Middle Eastern Based Talent Prevails at Paris Fashion Week

Whether they’re established or showing for the first time, these regionally linked labels amazed at Paris Fashion Week…


Georgia Fowler

Designers from the Middle East took Paris, the last stop on the official fashion calendar, by storm. Elie Saab and Zuhair Murad, two firm fixtures on the Paris Fashion Week schedule, spun their usual magic. The world-renowned Lebanese designers, who are constantly dressing A-list stars for the red carpet, presented their latest creations with all the usual sophisticate aplomb. However, we also saw two Dubai-based brands make their impressive debuts in the French capital. Kristina Fidelskaya and December Nineteen are great examples of why the region’s fashion industry is on the up and up. 

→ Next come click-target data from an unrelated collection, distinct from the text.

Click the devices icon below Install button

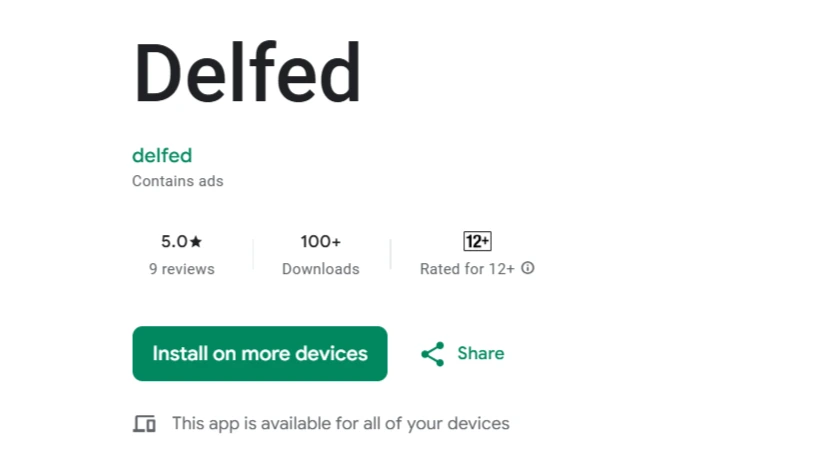point(145,424)
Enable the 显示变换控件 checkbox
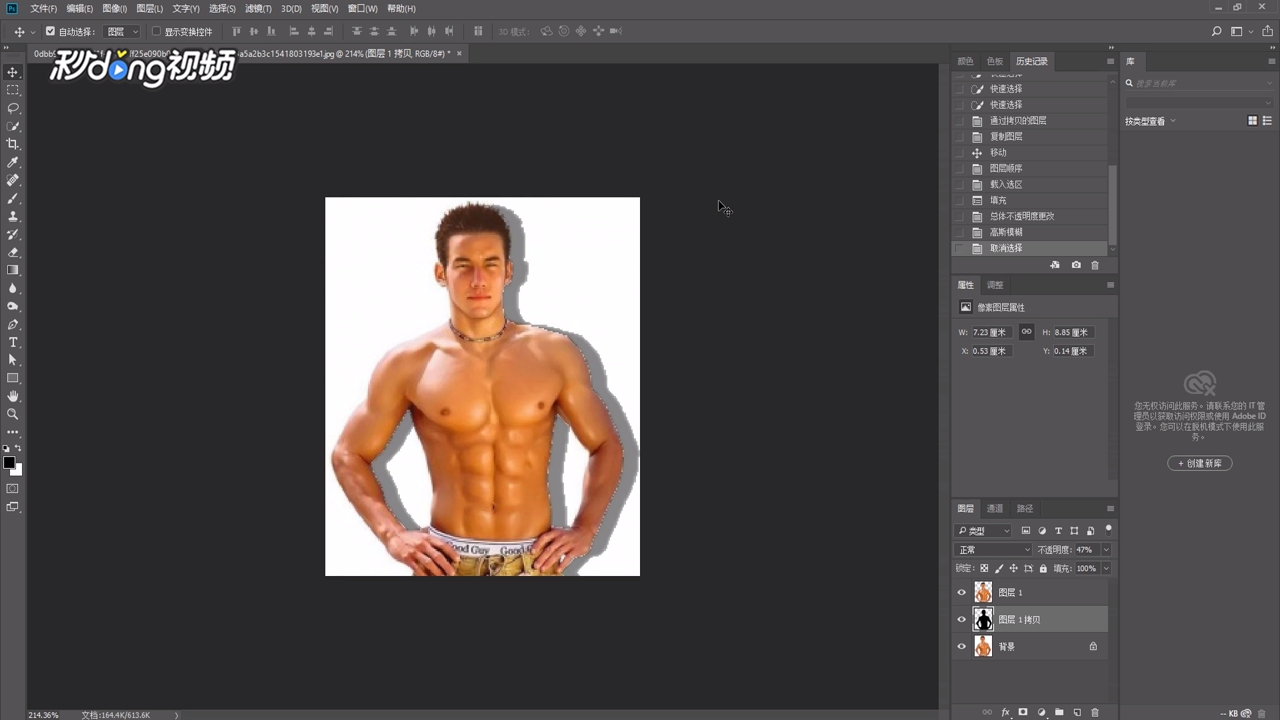This screenshot has width=1280, height=720. pyautogui.click(x=156, y=32)
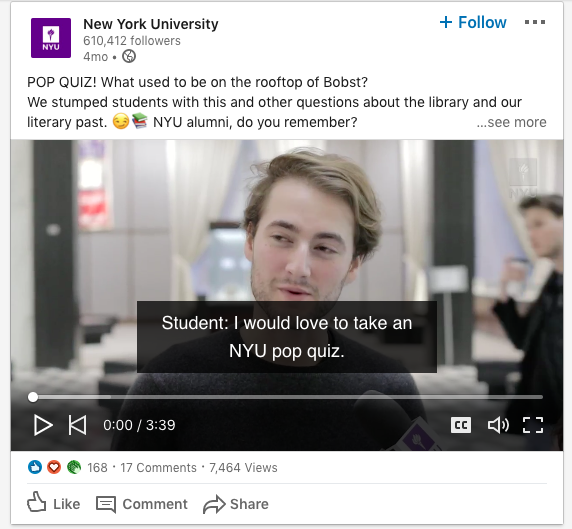Viewport: 572px width, 529px height.
Task: Click the NYU purple logo avatar
Action: [x=51, y=38]
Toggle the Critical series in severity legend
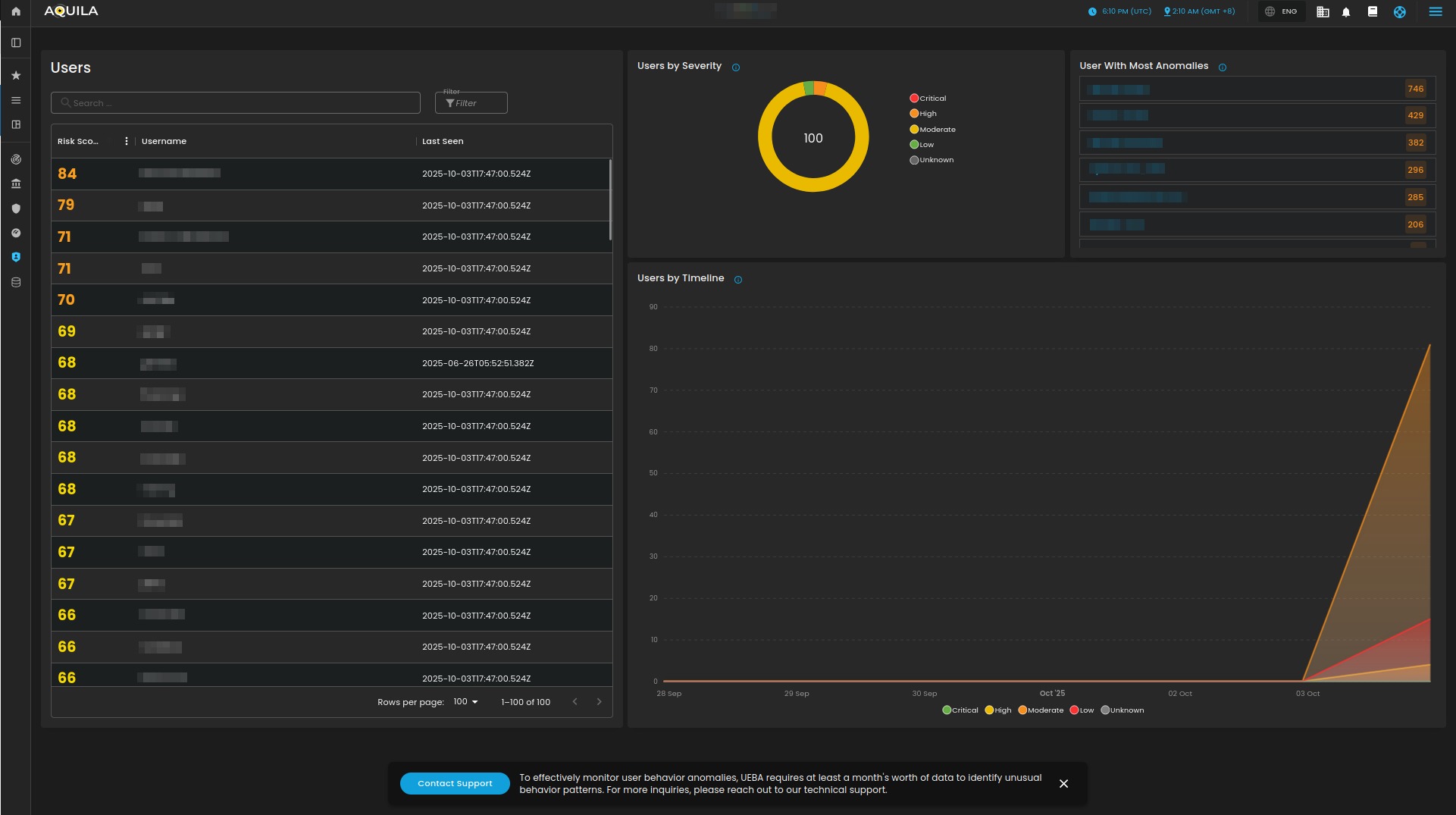Viewport: 1456px width, 815px height. [x=928, y=99]
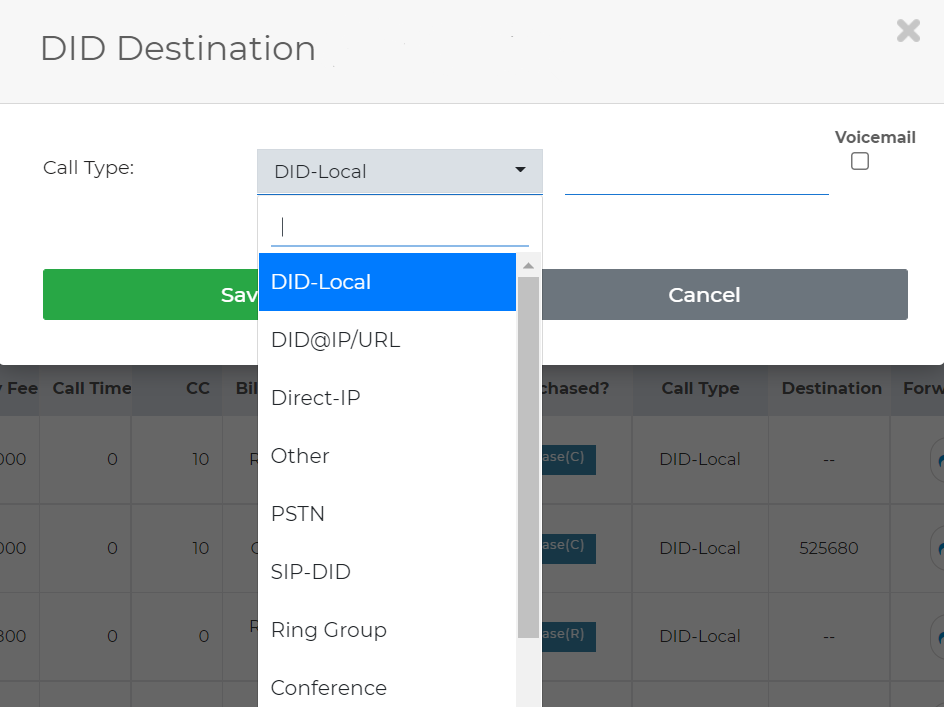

While we say au revoir to Paris, here are the highlights of their collections. 

Wild Things At Elie Saab

Winnie Harlow 

With jungle foliage décor in the background, Elie Saab presented tropical looks that took you straight to the lush Amazon while sitting in the chic Grand Palais. Whether it was all those python prints, embroidered foliage, leaf shapes, tropical botanical prints, frond patterns or the vivid green, Cerulean blue and bird-of-paradise hues, Saab once again proved why he’s a Paris Fashion Week favourite. 

Romee Strijd

A 70s theme permeated much of the collection. We saw jackets with great cuts as well as slouchy, safari and bomber jackets, fringed skirts, long princess or sheer dresses and weekend separates including embroidered T-shirts. There were also several long silk pieces, including kaftans that are perfect for pool lounging. For eveningwear, Saab’s forte, he went for embroidered and beaded evening gowns with car-wash skirts and revealing lace jumpsuits with lingerie-like details.  











 

Ancient Promises At Zuhair Murad

Once again Zuhair Murad, who only unveiled part of his collection, showed us why he reigns when it comes to understanding the female body, mind-blowing tailoring and elegance with just the right amount of drama. For his latest Paris offering, the designer had two sources of inspiration, and both will have you making a grand entrance next season. With ancient Greece in mind, there were looks fit for a warrior princess, as well as those that are perfect for women in a mood for some romance and sprite-like magic.

As well as studded jackets and beautiful trouser and jacquard suits, we were treated to an array of belted and long gowns (some with a deep ocean motif), fringed pieces, Murad’s renowned beautiful jumpsuits and tight-fitting leather. Knitwear was also aplenty, including dresses with accordion pleats and crystals. Black, white and gold studs helped put a stamp on the powerful and sensual looks, while feathery embroidery, embellishments, pastels, some macramé and lace were spotted on the dreamier ones.













 

Romantic Drama At Kristina Fidelskaya

For her Paris Fashion Week debut and ninth collection, Kristina Fidelskaya was inspired by the romantic drama “W.E.” The women in the movie are determined yet graceful, and Fidelskaya’s spring/summer 2018 collection is an overall appreciation of this balance.

The Dubai-based designer’s ‘Anima’ show focused on sculptured volume inspired by Brutalist architecture, pure lines from 30s architecture and romantic art deco in America. The stronger looks incorporated muted, earthy tones like mercury, rose quartz and dry tobacco with delicate materials like silk twill, linen toile and organza. Fidelskaya, the Creative Director who spearheads the eponymous prêt-à-porter brand, included a notable jacket dress, structured figure-empowering shapes, as well as floating and loose fitting styles and perfectly cut and shaped two- piece looks. As always the looks were feminine, effortlessly chic and simple with silhouette-embracing styles.
 











 

Inconspicuous Confidence At December Nineteen 
December Nineteen is another UAE-based brand to make its first appearance at Paris Fashion Week while launching its debut collection, with the help of The Time Tomorrow showroom. Originally from Denmark, but living in Dubai, it’s not a surprise the Founder and Creative Director, Linda Bruun Lacin, looked to Scandinavian and Middle Eastern aesthetics for inspiration. She loves to meld the rough, cosy feel of old Middle Eastern traditions, sometimes looking at Bedouin culture, with cool Scandinavian minimalism.

The sophisticated spring/summer 2018 collection, aptly called “The Introduction," is the epitome of everything modern, timeless and pure. With neutral colours rather than bright hues at the forefront, the separates are simple and sleek. In fact, they’re so simple you won’t see any embroidery, embellishments or stones at all. The December Nineteen woman seems confident enough without any lavish trimmings. The shapes are structured, with that relaxed and loose air you can find all over Scandinavia. 

Justly, the collection stays true to the reason why Lacin started the brand. The former stylist believed there was a need for good quality understated pieces in the Middle Eastern market. The SS18 collection will be available in stores across the region from December 19, 2017.